_Activity_
The required result is an exact copy of every line from the one with "The width and" through the last line below, with the pictures left out.

_Saved data entries_
════════════════════

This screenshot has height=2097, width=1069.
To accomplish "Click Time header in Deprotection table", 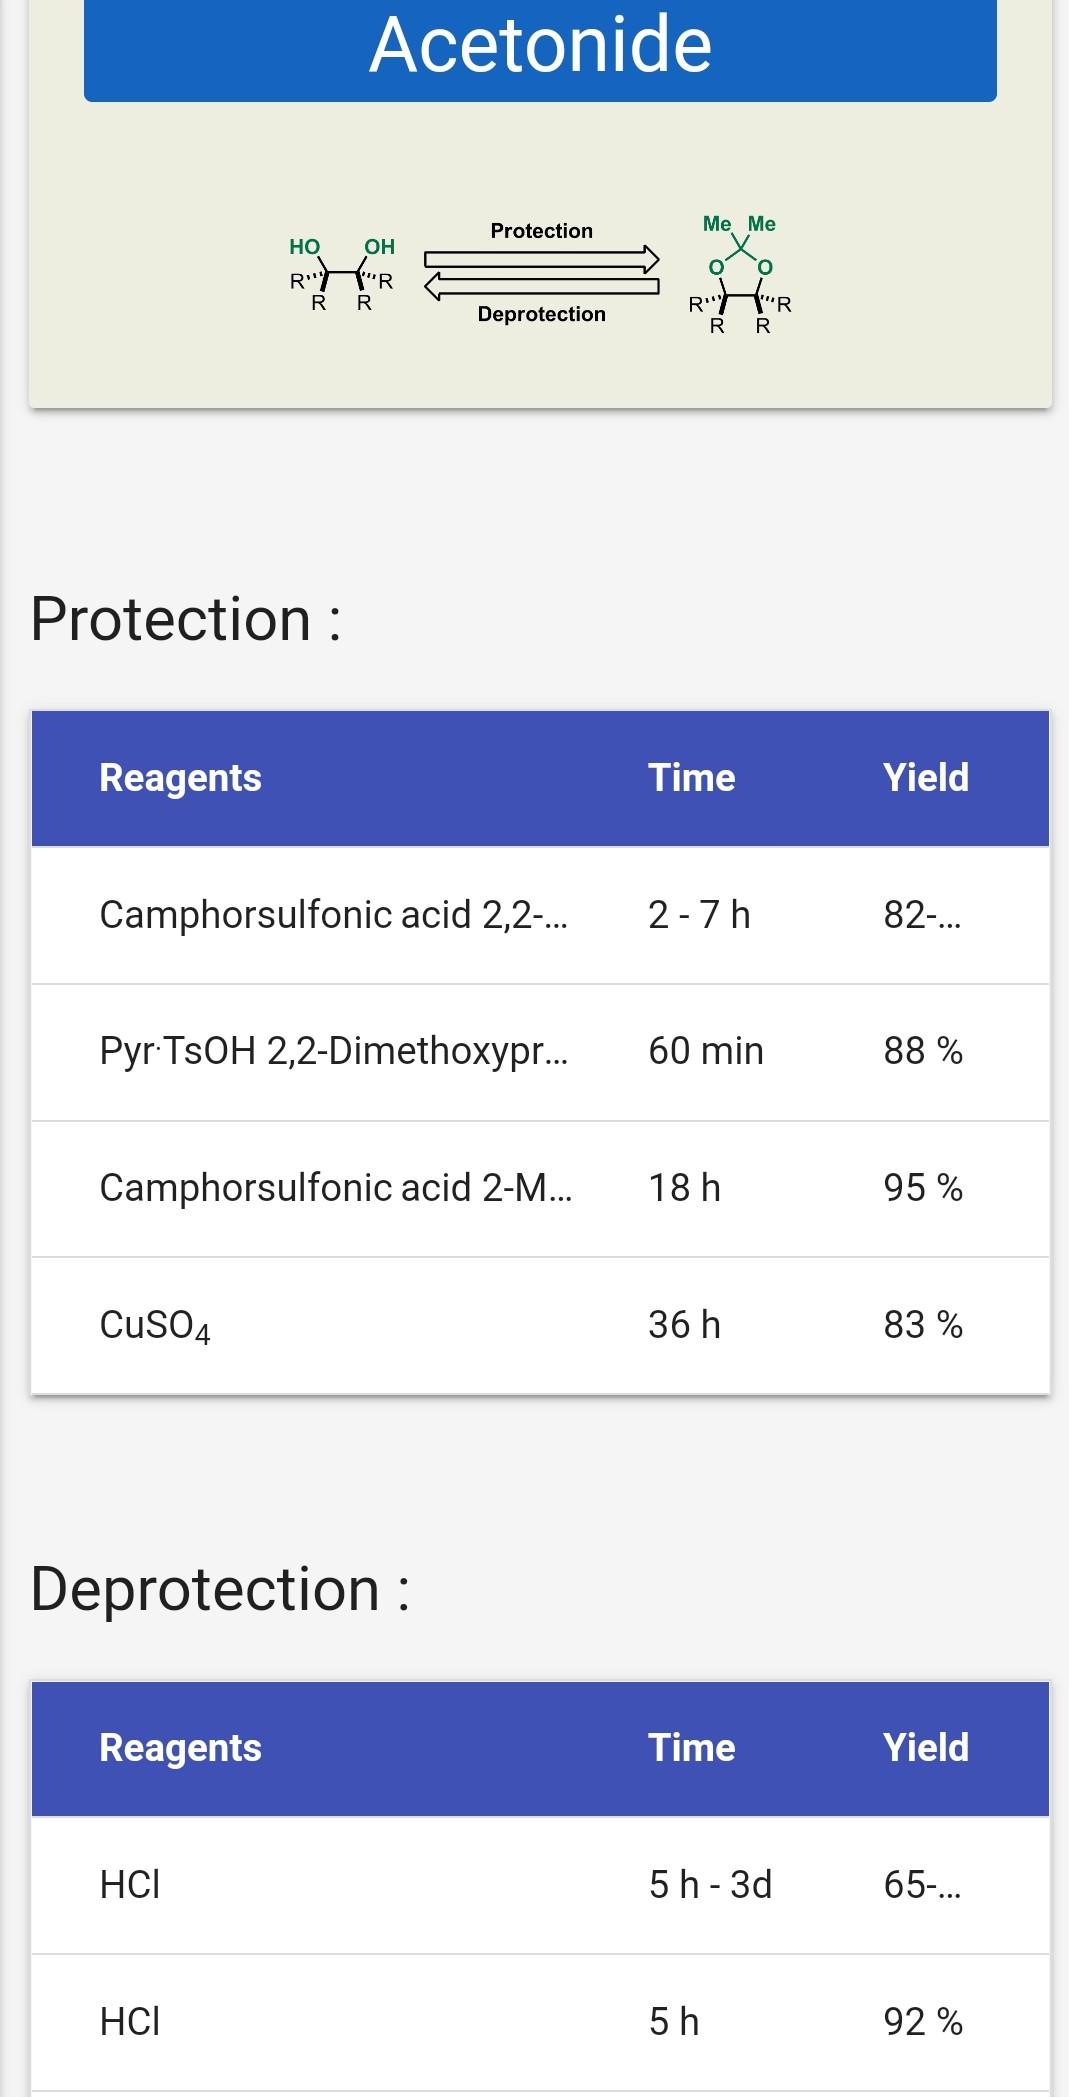I will pyautogui.click(x=691, y=1748).
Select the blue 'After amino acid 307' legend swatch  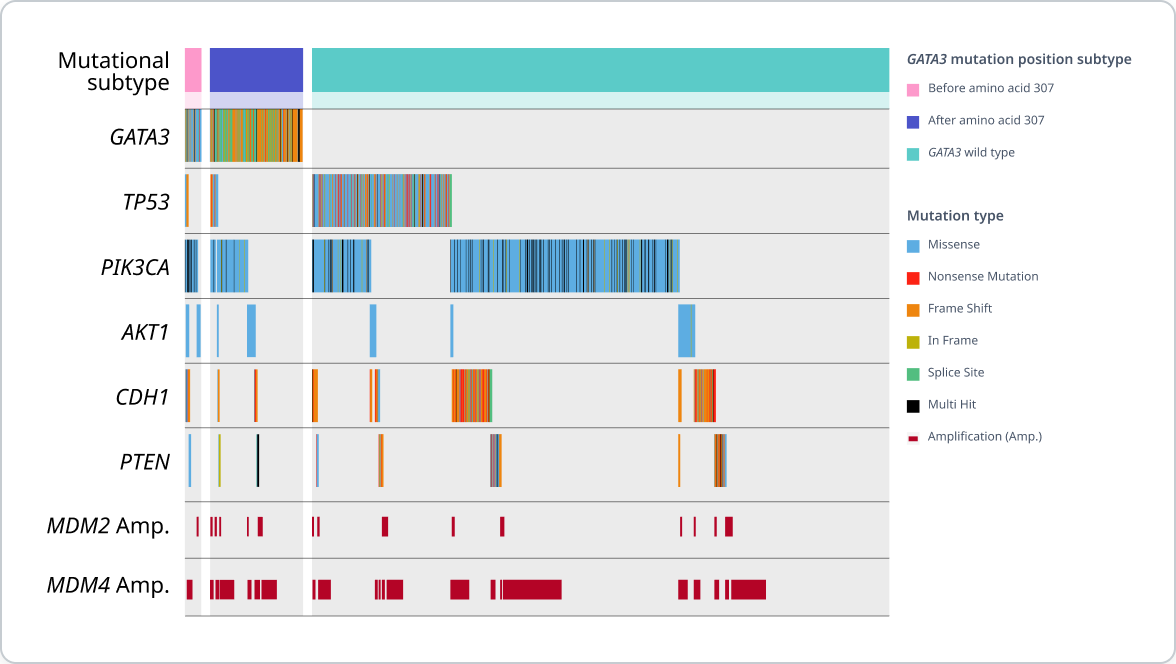click(x=912, y=119)
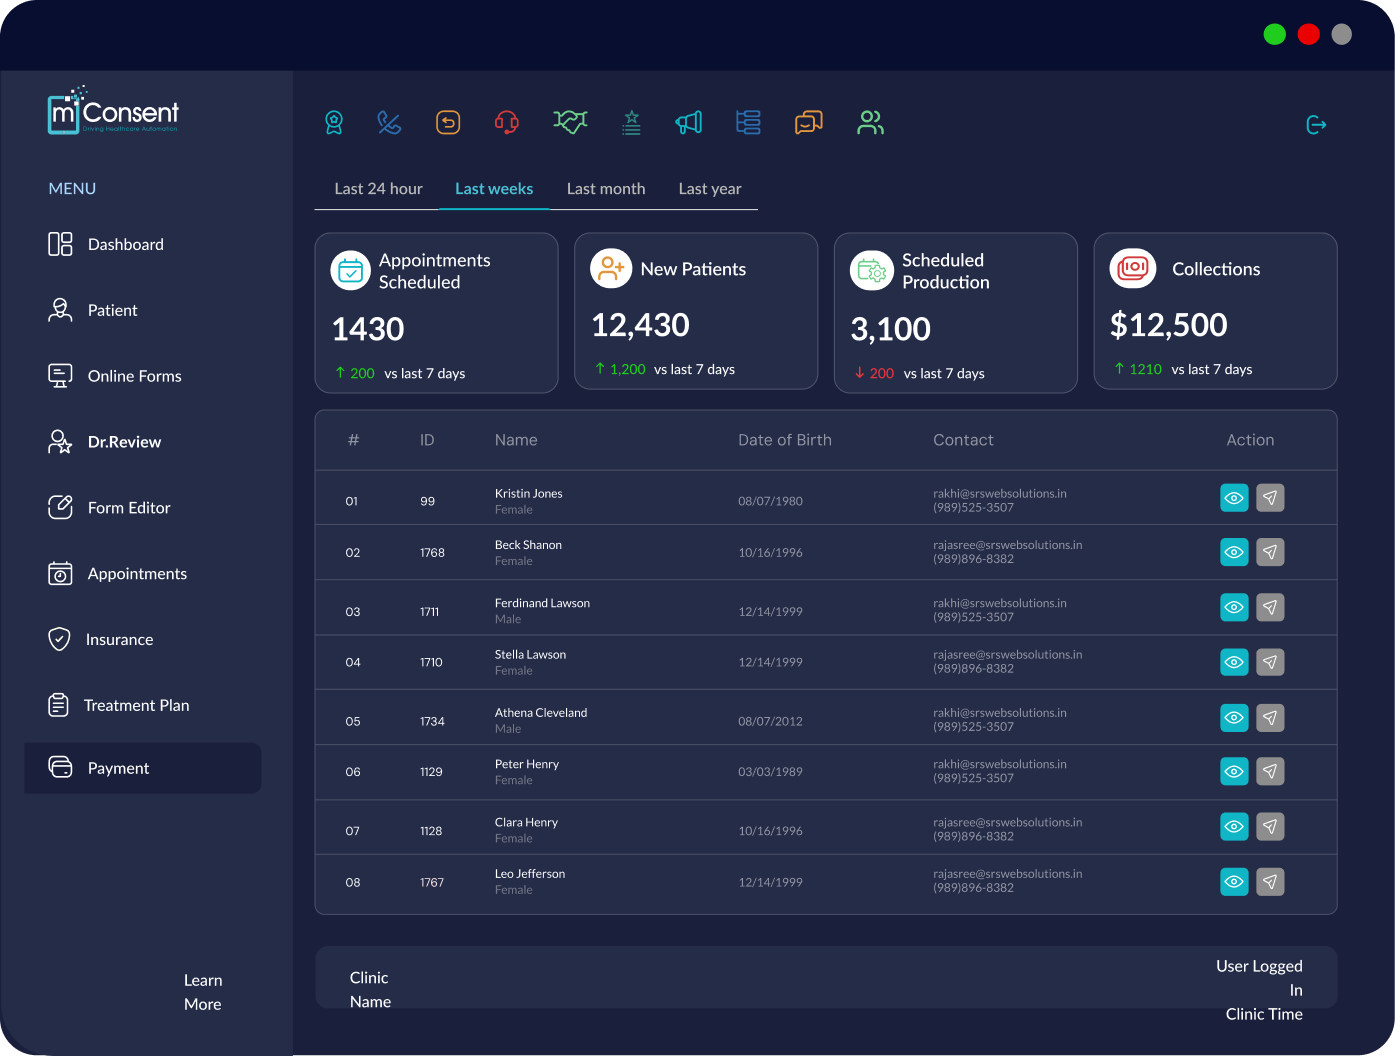Viewport: 1395px width, 1056px height.
Task: Open the green users icon
Action: click(870, 123)
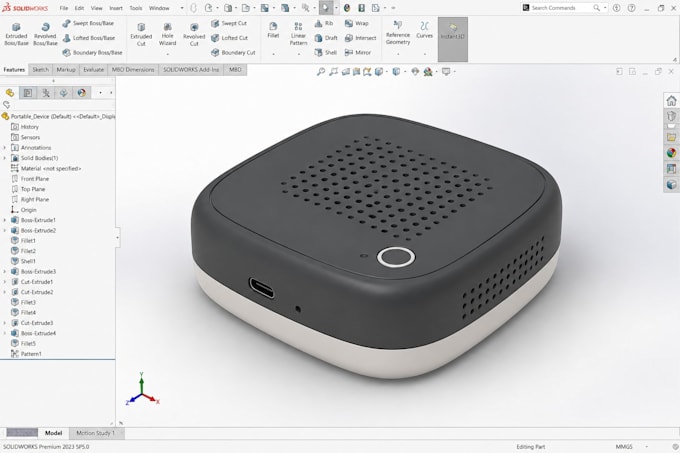Select the Extruded Boss/Base tool

[16, 34]
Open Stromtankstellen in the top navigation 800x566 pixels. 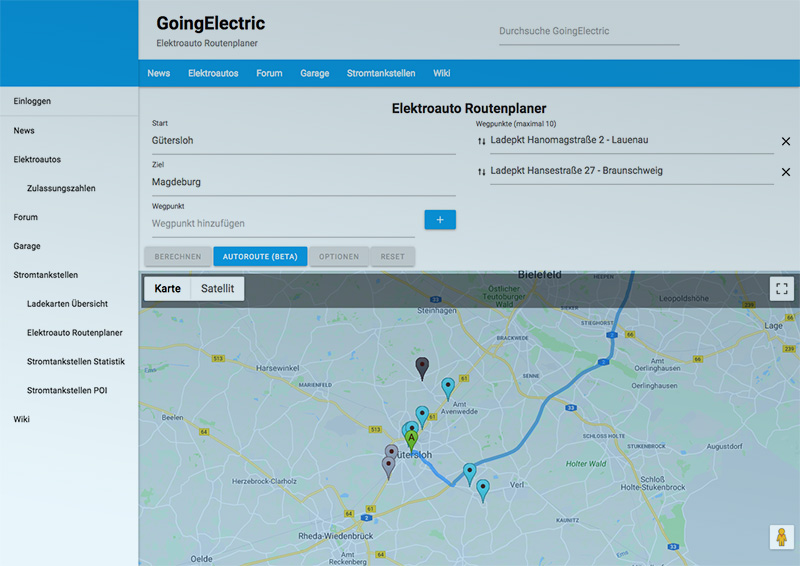(381, 73)
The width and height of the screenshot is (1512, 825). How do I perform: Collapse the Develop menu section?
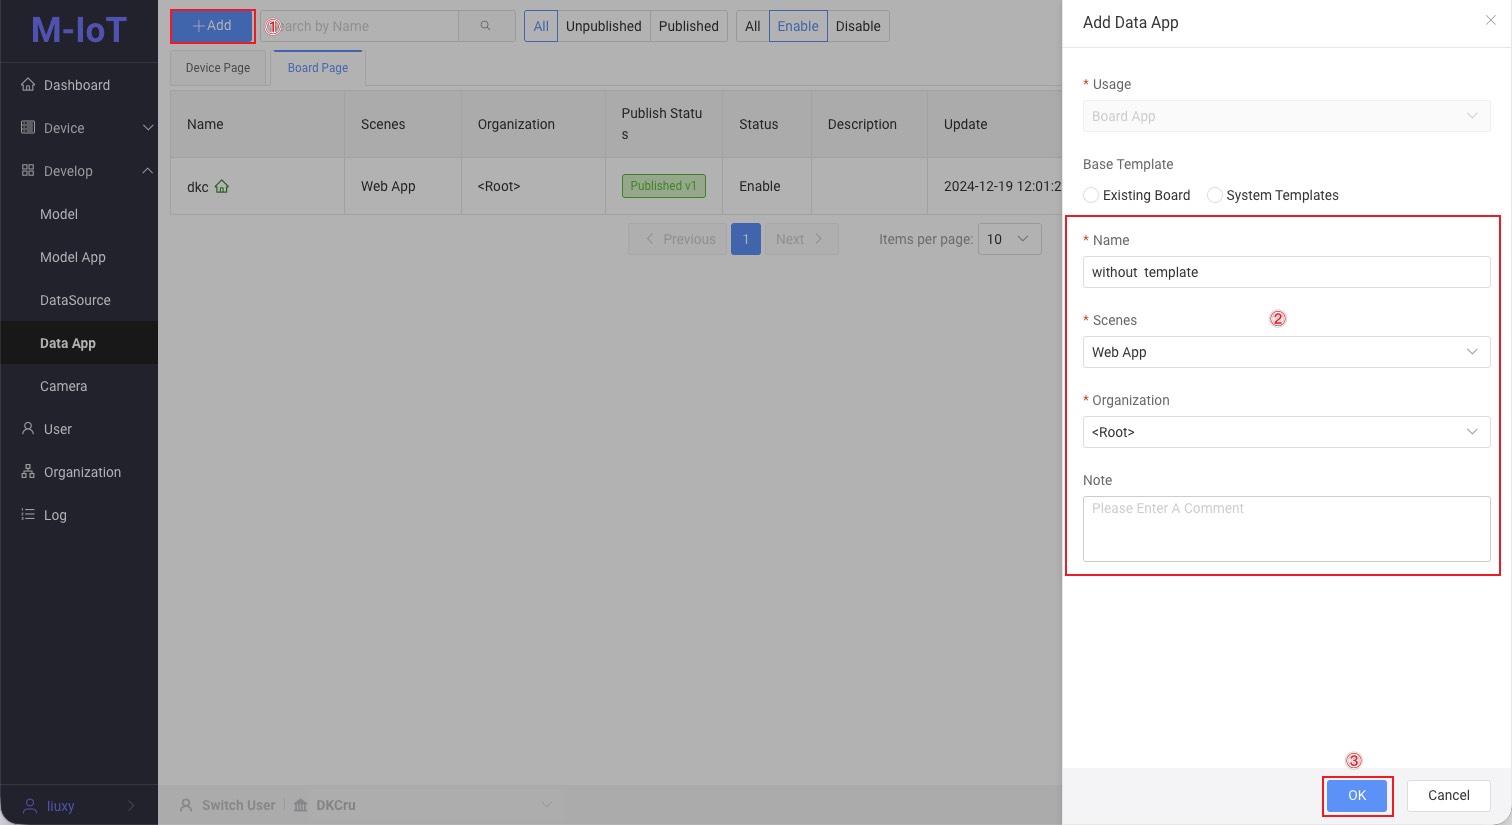[148, 171]
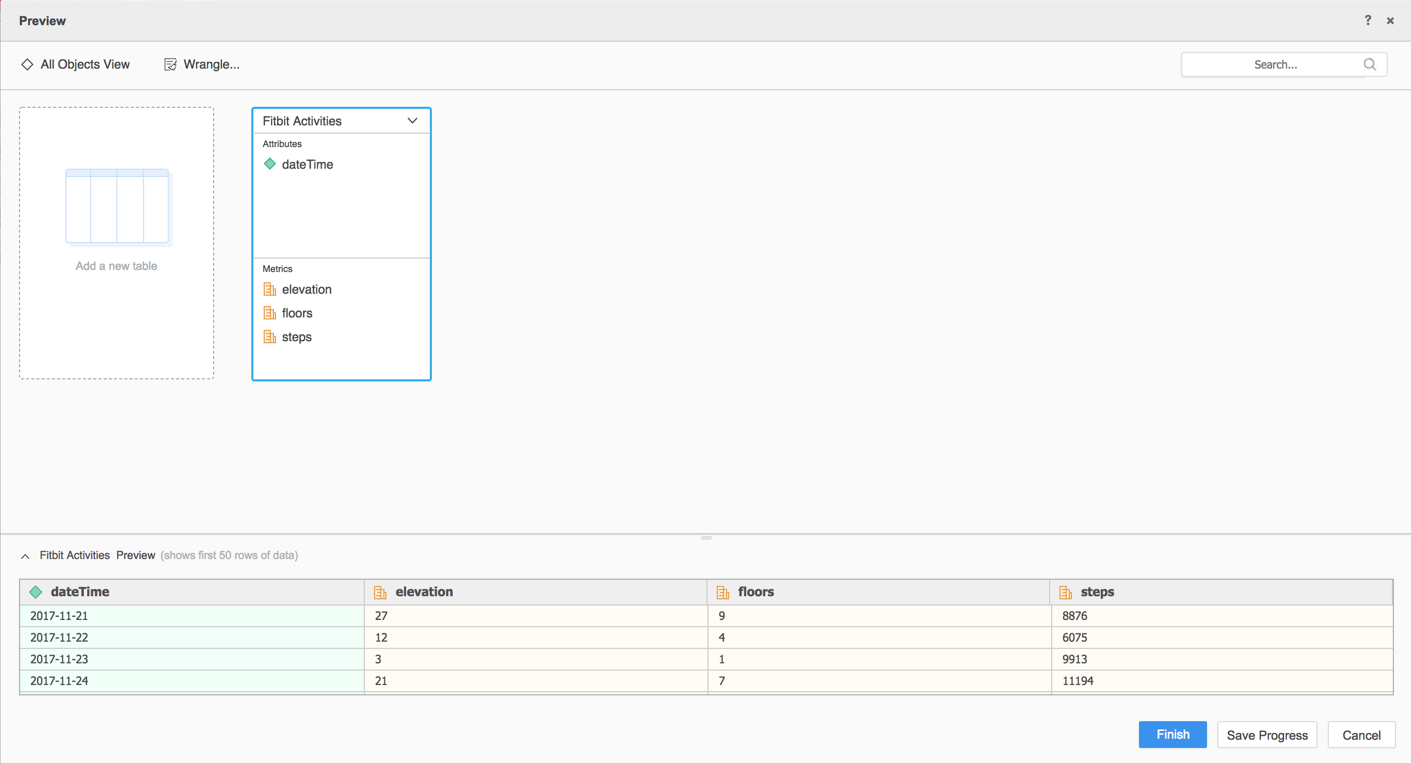Screen dimensions: 1411x763
Task: Click the search magnifier icon
Action: point(1369,64)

════════════════════

_Answer box_
The width and height of the screenshot is (1512, 825). How do I perform: Collapse the Develop menu section?
[148, 171]
Screen dimensions: 1411x763
Task: Click the search magnifier icon
Action: point(1369,64)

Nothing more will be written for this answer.